Satyamev Jayate, on the other hand, speaks about taboo issues that are unfortunately prevalent in our society but none would want to address. This in no way is to undermine the importance of the topics that are discussed, but how many people would want to spend a lazy Sunday morning listening to issues that many cringe at?
The promoters of the show have heavily relied on the image of Aamir Khan as a crusader for social causes and have taken great pains to show that the issues discussed are close to his heart. The fact that female foeticide is close to the actor’s heart will make good Page 3 news or will make headlines in news channels that have unashamedly blurred the lines between news and entertainment. The question is: how does it matter to someone who is taking such a decision, wrong as it is, either due to ignorance or pressing circumstances whether Aamir Khan is against the practice? Film stars or celebrities have not been able to create such a profound impact in society. If that was the case, law and order would have been much better in the country given the number of police-officer roles the popular film stars have portrayed.

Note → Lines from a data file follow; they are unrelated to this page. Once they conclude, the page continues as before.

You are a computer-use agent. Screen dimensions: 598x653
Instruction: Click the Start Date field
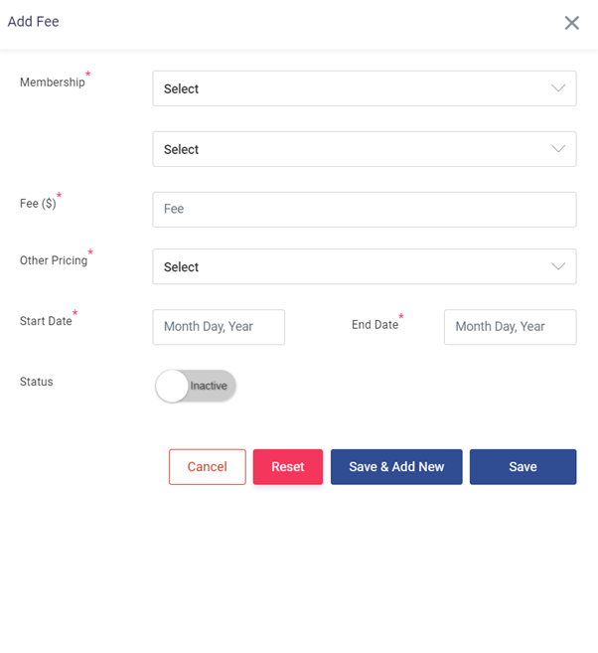[219, 327]
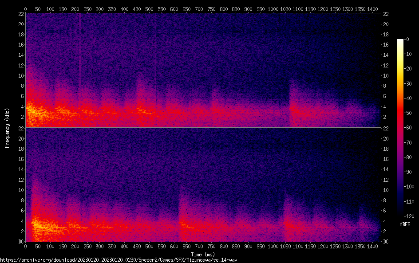This screenshot has width=419, height=263.
Task: Click the 12 kHz label left of upper channel
Action: (x=20, y=65)
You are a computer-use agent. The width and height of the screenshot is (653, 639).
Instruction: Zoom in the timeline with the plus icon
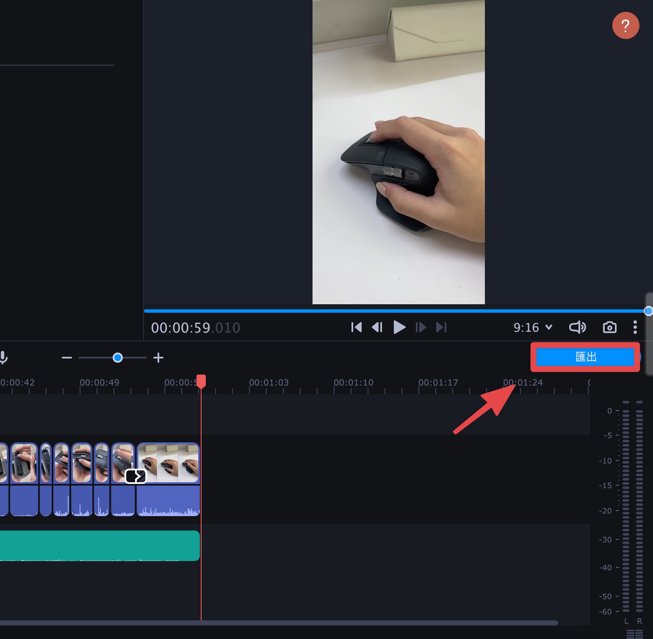(x=158, y=358)
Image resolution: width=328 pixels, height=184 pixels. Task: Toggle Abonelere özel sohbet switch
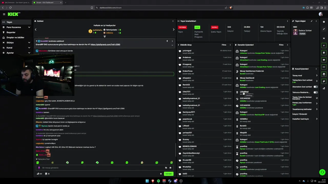coord(315,87)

In the effort of covering Aamir Khan in an activist armour the promoters of Satyamev Jayate have actually done harm to his image as an entertainer. That, one presumes, explains the clarification given by the actor shortly after first episode of Satyamev Jayate stating that he was just an ‘entertainer’. It perhaps seems that it was seen as necessary to disassociate the ‘star’ from the ‘cause’, not because the ‘cause’ was not worthy to be associated with the ‘star’ but because contrary to expectations the ‘cause’ was hampering the image of the ‘star’.

An overkill of activism is eating into the ‘entertainment’ quotient Aamir Khan is commanding, and there is little argument that projects he is associated with are the most anticipated ones in Bollywood. In addition to the quality of the film and publicity surrounding it, what gives an Amir Khan movie an edge is the fact that unlike many other stars there is a certain invisibility about the actor from the public eye and rampant speculation about the project/film. Satyamev Jayate brings him in the news almost every day, into the living room space and thereby killing an anticipation that earlier existed. One wonders how this will affect his Talaash, which is now slated for a November 2012 release and by then Satyamev Jayate would have run its whole season and Aamir Khan would have addressed almost all social evils in the country. Would this constant reminder of what ails our society hamper Aamir Khan’s glow? After all, who likes someone who always points out the mistakes in us?

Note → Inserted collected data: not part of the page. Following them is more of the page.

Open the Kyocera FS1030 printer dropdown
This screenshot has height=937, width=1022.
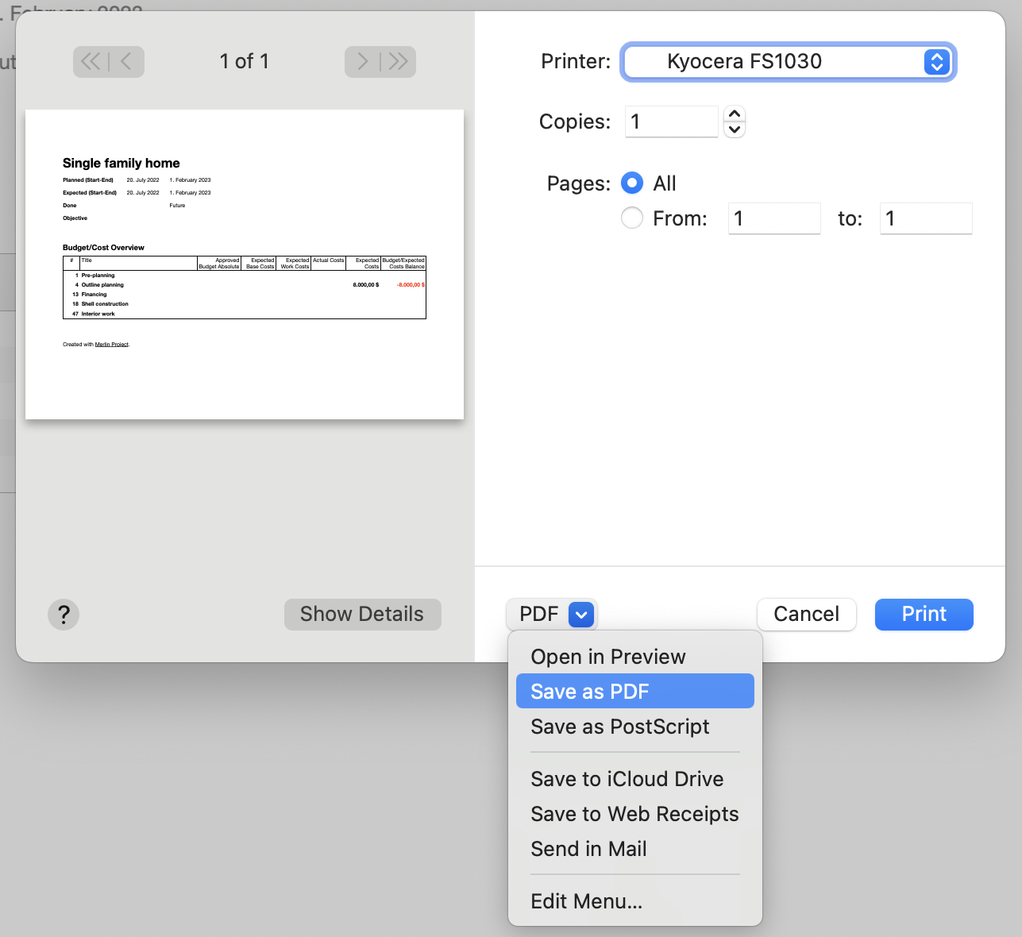coord(789,62)
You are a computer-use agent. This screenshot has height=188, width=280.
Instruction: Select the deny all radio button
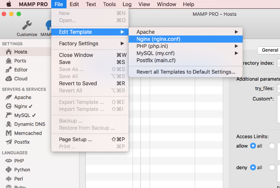(253, 167)
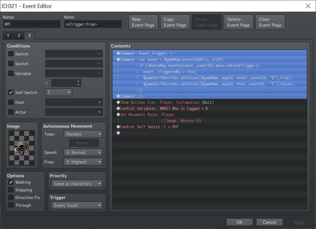The image size is (316, 229).
Task: Click the Copy Event Page button
Action: point(175,22)
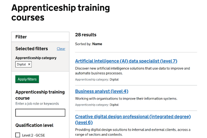This screenshot has height=138, width=207.
Task: Tick the Level 2 - GCSE checkbox
Action: click(18, 135)
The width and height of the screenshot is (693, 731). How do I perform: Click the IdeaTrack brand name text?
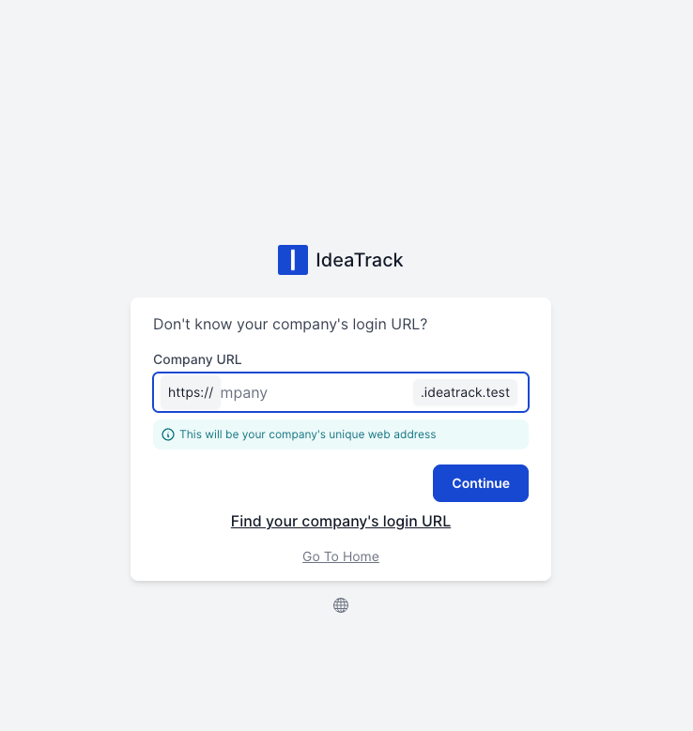tap(359, 260)
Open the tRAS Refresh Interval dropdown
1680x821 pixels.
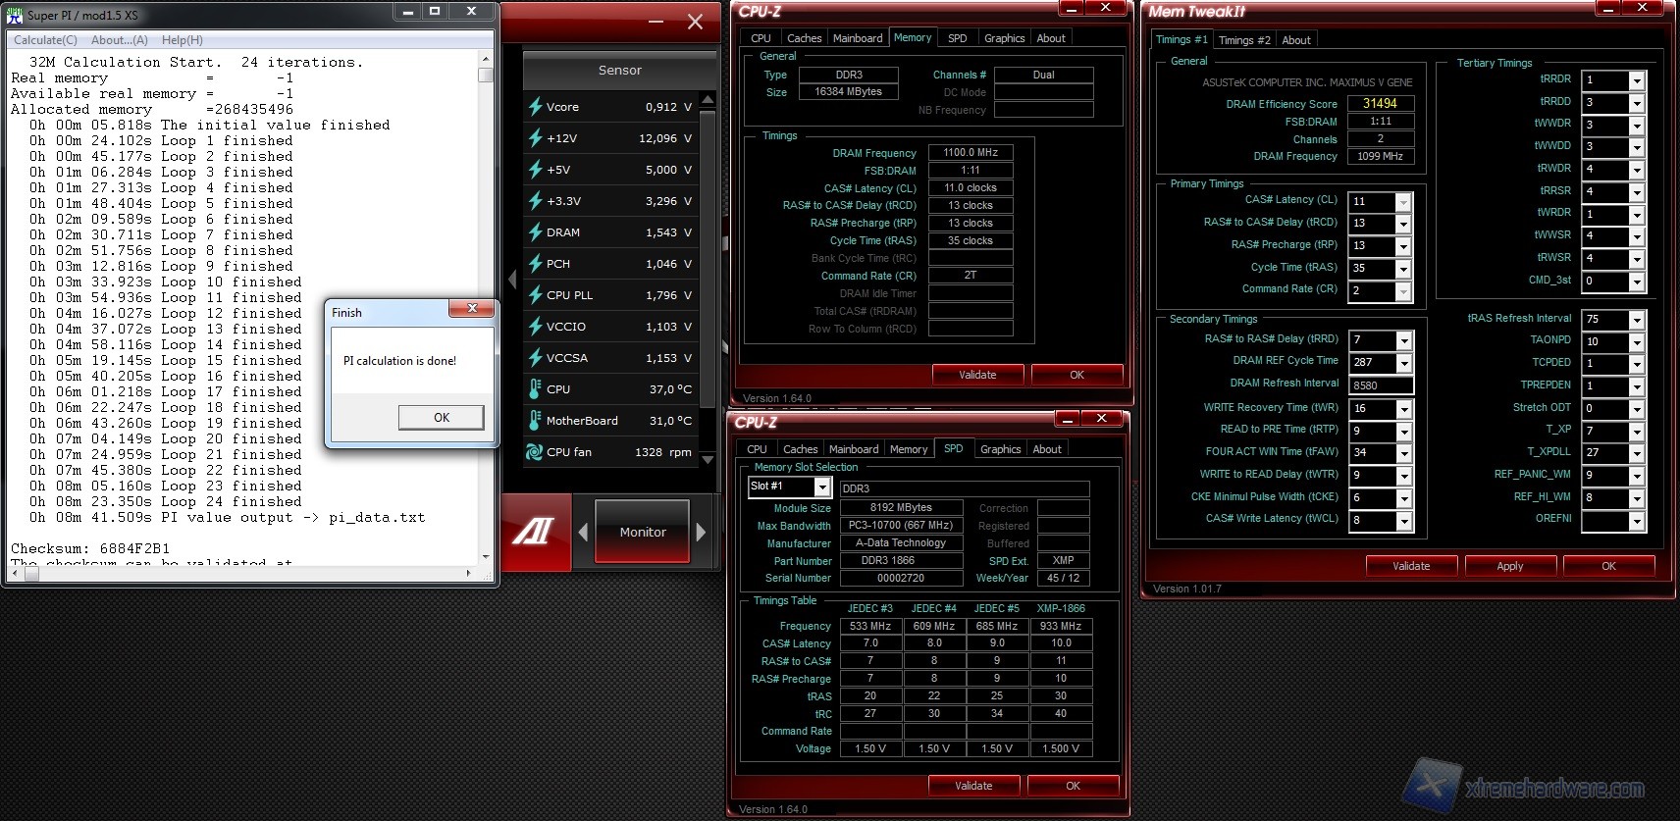[x=1636, y=320]
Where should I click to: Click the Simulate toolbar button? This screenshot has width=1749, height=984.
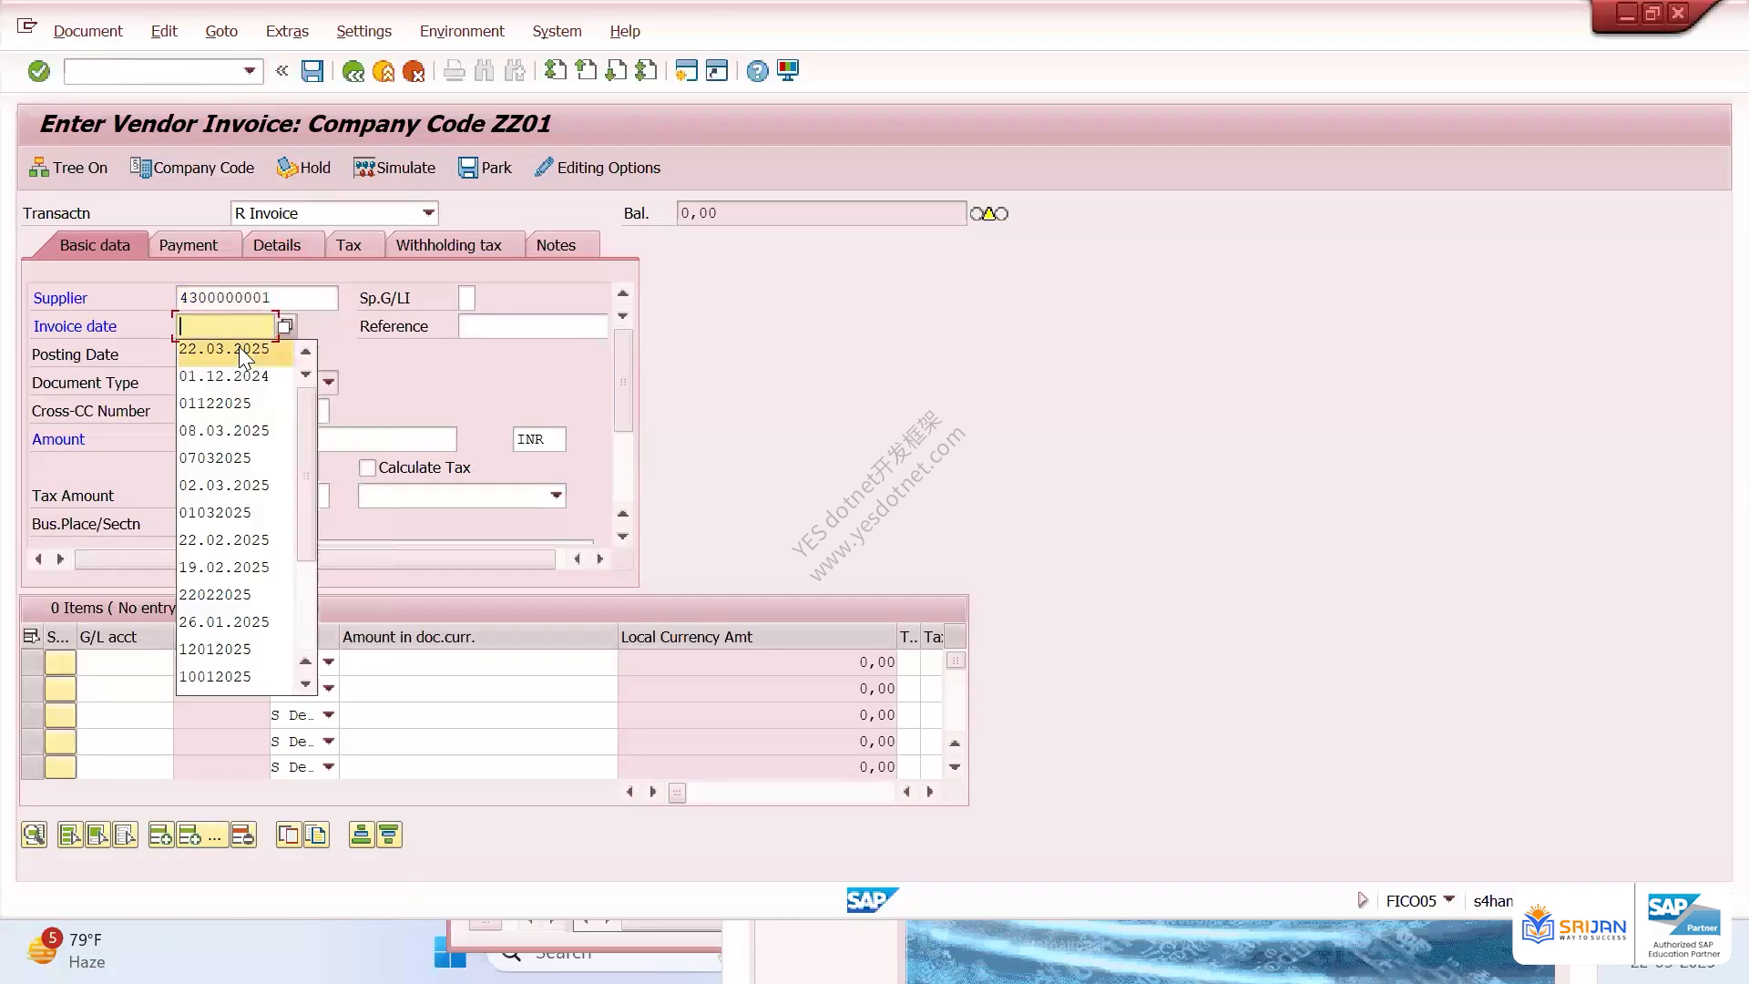394,168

Finally, recent news reports linking Satyamev Jayate to Parliament passing a Bill on child molestation and Rajasthan seriously considering addressing female foeticide is wrong on two counts. First, it trivialises these important social evils. One only wishes addressing these issues was such an easy task. Secondly, to say that our politicians wake up and take note only if celebrities speak is a sad state of affairs.